Summer Yue, the director of alignment at Meta Superintelligence Labs, reported on X that an OpenClaw autonomous AI agent deleted more than 200 emails from her primary inbox, ignoring her explicit instructions to wait for confirmation before taking any action.
“Nothing humbles you like telling your OpenClaw ‘confirm before acting’ and watching it speedrun deleting your inbox,” Yue wrote. “I couldn’t stop it from my phone. I had to RUN to my Mac mini like I was defusing a bomb.”

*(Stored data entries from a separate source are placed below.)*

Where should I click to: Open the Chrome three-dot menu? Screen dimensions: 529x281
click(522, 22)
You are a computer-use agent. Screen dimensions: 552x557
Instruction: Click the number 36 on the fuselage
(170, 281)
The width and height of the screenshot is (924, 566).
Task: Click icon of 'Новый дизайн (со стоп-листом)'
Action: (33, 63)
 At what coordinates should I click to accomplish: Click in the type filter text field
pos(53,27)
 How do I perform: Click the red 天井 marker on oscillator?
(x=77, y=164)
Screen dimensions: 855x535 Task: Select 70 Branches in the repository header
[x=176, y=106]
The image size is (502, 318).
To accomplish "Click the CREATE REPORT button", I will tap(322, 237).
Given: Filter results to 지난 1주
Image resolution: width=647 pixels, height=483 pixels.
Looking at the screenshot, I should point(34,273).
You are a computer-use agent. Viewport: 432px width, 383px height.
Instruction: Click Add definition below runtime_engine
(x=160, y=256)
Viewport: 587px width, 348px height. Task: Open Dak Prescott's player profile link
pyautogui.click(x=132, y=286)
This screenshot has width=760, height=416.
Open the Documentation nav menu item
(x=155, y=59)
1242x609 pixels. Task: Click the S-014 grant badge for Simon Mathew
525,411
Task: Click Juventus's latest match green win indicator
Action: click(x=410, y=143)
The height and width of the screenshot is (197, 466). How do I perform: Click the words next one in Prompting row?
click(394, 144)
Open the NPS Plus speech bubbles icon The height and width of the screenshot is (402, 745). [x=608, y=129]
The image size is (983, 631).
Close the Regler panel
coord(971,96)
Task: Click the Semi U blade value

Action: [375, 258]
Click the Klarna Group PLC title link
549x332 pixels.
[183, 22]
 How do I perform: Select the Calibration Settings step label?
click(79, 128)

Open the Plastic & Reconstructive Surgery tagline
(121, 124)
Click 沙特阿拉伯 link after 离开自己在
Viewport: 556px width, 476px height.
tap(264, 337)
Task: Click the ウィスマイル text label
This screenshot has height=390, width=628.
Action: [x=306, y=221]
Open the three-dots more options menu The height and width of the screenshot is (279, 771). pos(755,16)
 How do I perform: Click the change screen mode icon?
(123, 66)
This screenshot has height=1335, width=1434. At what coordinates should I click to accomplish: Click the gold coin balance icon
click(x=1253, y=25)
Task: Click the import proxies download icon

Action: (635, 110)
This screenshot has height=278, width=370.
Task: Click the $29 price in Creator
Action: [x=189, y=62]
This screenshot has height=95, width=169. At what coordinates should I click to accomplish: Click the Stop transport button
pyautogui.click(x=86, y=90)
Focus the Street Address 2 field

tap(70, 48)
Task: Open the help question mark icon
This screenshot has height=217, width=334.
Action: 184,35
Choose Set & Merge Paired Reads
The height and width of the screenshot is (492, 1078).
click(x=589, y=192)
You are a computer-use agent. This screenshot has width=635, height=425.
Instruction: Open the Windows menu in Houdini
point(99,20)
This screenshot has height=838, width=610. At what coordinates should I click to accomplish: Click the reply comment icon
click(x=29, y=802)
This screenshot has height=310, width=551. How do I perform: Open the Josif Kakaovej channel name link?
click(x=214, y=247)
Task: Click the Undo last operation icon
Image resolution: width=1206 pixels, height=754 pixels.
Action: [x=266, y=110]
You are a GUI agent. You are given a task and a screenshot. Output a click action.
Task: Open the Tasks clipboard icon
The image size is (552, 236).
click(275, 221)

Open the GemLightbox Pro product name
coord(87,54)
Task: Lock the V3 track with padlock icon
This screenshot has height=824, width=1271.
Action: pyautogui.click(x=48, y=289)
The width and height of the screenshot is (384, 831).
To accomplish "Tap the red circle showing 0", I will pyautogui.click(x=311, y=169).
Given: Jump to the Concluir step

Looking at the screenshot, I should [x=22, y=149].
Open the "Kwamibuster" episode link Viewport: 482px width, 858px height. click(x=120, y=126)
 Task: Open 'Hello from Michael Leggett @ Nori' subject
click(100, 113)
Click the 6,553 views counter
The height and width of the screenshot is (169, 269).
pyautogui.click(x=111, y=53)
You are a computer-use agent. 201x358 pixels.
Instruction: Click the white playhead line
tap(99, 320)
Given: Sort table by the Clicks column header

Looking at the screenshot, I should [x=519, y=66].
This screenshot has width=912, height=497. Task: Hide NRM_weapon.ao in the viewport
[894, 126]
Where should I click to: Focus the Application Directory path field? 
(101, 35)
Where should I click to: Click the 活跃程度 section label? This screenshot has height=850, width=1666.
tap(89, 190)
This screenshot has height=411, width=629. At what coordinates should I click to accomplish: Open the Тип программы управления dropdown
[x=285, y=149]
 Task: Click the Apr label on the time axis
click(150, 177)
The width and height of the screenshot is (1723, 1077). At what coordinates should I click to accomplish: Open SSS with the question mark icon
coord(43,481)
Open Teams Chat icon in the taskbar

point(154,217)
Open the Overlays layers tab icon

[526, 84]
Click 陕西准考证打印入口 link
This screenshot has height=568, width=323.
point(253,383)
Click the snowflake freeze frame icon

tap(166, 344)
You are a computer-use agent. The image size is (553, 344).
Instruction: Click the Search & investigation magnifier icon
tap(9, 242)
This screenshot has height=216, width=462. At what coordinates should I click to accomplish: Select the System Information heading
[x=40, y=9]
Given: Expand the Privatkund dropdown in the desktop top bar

Yue had been experimenting with OpenClaw’s ability to manage her email. She instructed the agent: “Check this inbox too and suggest what you would archive or delete, don’t action until I tell you to.” For weeks, the agent performed well on a low-stakes test inbox. However, when Yue connected the agent to her larger primary inbox, the volume of data triggered a context window compaction. This process summarizes older conversation history to stay within the model’s token limits. The compaction stripped out her safety instruction, and the agent began mass-deleting emails without permission.
Screenshots Yue shared showed her pleading with the agent, typing “Do not do that,” “Stop don’t do anything,” and “STOP OPENCLAW.” After deleting more than 200 emails, the agent recognized its error. It acknowledged that it had “violated” Yue’s instructions and established a new rule in its memory: no autonomous bulk operations on email without explicit approval first.
The incident occurs amid scrutiny of OpenClaw, the open-source agent platform created by Peter Steinberger. The platform has exploded in popularity since late January 2026. OpenAI hired Steinberger on February 14, with CEO Sam Altman stating the project would “live in a foundation as an open source project that OpenAI will continue to support.”
Meta banned employees from using OpenClaw in mid-February over security concerns, with Google, Microsoft, and Amazon following suit. Kaspersky researchers identified critical vulnerabilities in OpenClaw’s default configuration that could expose private keys and API tokens. HUMAN Security analysis found OpenClaw agents driving synthetic engagement and automated reconnaissance in the wild. A January 28 deployment of 1.5 million OpenClaw agents found roughly 18 percent exhibited malicious or policy-violating behavior once operating independently.
Context window compaction is a known limitation of OpenClaw. The documentation warns that auto-compaction “summarizes older conversation into a compact summary entry,” potentially losing details from earlier exchanges. GitHub issues filed by users describe losing days of agent context to silent compaction events.
Yue joined Meta as part of a deal that brought Scale AI founder Alexandr Wang to lead Meta Superintelligence Labs. She acknowledged the irony of her position, given her role in ensuring advanced AI stays aligned with human values.